The' case contains no finding of facts, and by repeated decisions of this court the appeal cannot be heard. (16 N. Y., 610, 613, 617; 3 Kern., 344; 20 N. Y.)

If, however, the court should deem it proper to overlook this error in practice, I will briefly assign the reasons which induce me to vote for the affirmance of' the judgment. It must, be assumed, in the absence of any objection on the trial, by the defendant, that Helm had title to the lands in question at the time of the recovery of the judgment against him by Dugald Cameron; and I will further assume that the title was in fee. That judgment is concededly regular, and was therefore a valid lien on all the lands of said Helm. It was proved that the sheriff sold the premises in controversy ; that they were bid in by said Cameron, and conveyed* by the sheriff to him, by deed, dated the 3d of March, 1818, which was duly recorded on the 2d of April of the same year. To the validity of this conveyance two objections are taken: 1st. That it was not proved that an execution was issued in the form required by law; and, 2d. That the premises sold consisted of several lots or tracts, and they were, all sold as one parcel, whereas they should have been sold, separately.

In regard to the first objection, it was shown that search had been made, in the clerk’s office for the execution,, and "none could be found; that the person then sheriff had had-his house burned—removed next, and died, and that on inquiry of the members of the family, it could not be found. *121 This was sufficient evidence of loss to admit secondary evidence of its contents. But it was necessary first to show that an execution was issued to the sheriff. The only evidence on that subject was the entry of the attorney in his register. The attorney was dead, and hence his entries of any fact which may be thus proved might be received in evidence.
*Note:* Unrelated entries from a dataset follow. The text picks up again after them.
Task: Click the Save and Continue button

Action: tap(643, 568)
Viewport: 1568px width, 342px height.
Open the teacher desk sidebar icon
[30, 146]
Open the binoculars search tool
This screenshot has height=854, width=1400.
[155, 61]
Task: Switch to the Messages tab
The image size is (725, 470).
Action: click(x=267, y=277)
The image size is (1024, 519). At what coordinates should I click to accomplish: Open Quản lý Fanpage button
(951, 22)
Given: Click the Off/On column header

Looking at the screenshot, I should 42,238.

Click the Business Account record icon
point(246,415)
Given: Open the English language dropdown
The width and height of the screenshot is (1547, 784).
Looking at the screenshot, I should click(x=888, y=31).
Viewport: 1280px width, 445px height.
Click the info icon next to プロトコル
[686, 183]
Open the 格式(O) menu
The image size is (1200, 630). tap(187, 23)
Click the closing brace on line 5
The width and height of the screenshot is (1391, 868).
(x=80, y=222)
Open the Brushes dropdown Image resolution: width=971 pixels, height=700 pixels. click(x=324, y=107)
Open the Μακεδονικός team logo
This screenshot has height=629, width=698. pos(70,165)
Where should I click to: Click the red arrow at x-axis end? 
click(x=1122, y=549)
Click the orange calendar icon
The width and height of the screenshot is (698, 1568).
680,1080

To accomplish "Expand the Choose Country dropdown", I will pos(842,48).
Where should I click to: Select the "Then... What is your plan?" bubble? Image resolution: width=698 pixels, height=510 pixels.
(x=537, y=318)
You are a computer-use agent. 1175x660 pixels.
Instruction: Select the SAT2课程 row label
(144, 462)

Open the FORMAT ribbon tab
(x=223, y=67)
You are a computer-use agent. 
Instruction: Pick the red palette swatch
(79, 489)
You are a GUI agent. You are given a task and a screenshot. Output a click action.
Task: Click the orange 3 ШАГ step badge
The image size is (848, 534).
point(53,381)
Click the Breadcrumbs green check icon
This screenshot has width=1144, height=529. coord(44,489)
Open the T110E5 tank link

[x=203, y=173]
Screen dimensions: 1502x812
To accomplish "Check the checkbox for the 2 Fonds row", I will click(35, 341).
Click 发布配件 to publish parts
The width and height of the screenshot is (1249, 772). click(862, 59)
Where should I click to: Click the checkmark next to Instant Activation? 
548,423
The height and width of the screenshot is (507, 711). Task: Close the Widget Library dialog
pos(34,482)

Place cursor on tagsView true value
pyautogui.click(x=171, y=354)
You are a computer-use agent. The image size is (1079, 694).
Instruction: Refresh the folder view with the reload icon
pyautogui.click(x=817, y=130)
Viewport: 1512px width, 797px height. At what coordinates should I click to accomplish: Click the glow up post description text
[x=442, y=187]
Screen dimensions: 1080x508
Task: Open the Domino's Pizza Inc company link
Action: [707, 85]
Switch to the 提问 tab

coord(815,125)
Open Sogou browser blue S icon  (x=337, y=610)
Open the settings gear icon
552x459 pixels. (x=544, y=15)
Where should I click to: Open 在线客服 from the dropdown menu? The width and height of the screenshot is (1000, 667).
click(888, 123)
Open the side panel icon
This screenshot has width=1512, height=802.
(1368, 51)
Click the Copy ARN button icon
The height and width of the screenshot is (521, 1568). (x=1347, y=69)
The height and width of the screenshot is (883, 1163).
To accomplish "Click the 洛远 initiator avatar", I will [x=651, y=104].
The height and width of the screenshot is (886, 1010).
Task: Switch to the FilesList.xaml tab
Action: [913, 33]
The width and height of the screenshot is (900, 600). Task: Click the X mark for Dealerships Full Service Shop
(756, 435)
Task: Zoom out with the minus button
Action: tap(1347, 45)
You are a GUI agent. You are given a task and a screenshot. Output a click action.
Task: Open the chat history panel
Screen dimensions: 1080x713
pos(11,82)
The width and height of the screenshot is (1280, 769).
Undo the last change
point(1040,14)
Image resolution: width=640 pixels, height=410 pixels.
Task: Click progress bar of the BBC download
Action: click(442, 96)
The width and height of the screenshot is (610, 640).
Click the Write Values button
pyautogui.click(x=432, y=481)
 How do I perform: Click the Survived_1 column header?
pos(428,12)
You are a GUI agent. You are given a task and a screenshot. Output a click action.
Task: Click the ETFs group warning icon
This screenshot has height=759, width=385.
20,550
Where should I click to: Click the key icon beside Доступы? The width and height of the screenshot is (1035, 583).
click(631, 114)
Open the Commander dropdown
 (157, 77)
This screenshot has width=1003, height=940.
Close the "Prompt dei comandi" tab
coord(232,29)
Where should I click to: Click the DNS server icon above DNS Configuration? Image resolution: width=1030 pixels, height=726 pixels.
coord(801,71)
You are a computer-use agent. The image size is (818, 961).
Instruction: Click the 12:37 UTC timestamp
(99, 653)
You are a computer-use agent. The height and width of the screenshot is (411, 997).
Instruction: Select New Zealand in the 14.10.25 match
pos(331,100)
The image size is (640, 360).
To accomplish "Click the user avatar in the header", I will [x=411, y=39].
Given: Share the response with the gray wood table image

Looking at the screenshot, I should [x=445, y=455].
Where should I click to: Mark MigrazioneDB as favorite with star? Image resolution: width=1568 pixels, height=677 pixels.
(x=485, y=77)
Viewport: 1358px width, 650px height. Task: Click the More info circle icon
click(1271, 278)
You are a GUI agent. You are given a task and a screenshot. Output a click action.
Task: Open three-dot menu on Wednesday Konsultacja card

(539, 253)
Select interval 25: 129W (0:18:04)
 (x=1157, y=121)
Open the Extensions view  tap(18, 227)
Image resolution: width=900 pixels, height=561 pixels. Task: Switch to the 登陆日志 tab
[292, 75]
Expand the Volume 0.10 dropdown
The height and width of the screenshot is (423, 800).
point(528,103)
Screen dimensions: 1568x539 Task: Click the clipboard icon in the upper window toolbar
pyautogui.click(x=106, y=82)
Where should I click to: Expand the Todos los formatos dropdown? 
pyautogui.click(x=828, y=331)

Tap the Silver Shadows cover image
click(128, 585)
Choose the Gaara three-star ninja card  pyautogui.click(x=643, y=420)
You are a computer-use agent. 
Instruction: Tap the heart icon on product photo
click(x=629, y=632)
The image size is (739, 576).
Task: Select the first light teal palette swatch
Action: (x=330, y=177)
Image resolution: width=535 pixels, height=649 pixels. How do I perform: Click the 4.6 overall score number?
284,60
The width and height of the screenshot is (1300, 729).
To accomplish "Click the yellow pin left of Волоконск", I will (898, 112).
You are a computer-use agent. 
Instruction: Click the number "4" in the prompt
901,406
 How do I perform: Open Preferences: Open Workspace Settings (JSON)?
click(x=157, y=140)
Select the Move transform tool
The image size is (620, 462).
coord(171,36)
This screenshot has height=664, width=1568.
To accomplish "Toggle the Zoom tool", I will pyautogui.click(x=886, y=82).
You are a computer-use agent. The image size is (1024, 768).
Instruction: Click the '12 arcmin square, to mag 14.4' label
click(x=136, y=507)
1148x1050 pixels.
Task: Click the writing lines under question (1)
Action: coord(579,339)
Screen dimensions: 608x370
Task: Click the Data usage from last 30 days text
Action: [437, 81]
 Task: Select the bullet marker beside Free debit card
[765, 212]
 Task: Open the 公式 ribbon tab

The rule of evidence applicable to entries made by deceased persons, is thus stated in 1 C. & H., note 675: that all entries or memoranda made in their course of business or duty by any one who would, at the time, have been a competent witness of the fact which he registers, are competent. In these are included entries of notaries and bank receivers, as to the demand and protest of notes (15 Mass., 383 7 Wend., 160), merchants’ clerks, surveyors and engineers, and commercial agents. (See also 1 Greenl. Ev., §§ 115-17.) That it is the practice of lawyers to keep entries of the proceedings in a cause, is as well known as that merchants keep books in which are entered goods sold on credit. It is as much the duty of the lawyer to keep a record of such proceedings, as of the notary of the time of making demand of payment of a bill or note, or of the time and manner of serving notice of nonpayment.

I entertain no doubt but that the entry of the issuing of execution was properly received, and that, being received, it proved the issuing of an execution to the sheriff at the time mentioned in the entry. In arriving at the contents of the execution it must be borne in mind that its contents were prescribed either by statute or by the practice of the courts, and, with the exception of a description of the judgment, all executions against property were then and still are alike. The person who issued it was a lawyer, conversant with such instruments, and the sheriff to whom it was delivered knew what such process must contain in order to authorize him to sell. In view of these facts, and after a lapse of over thirty years, we must assume that the execution was in due form, containing all such directions as the statute or practice required such process to contain.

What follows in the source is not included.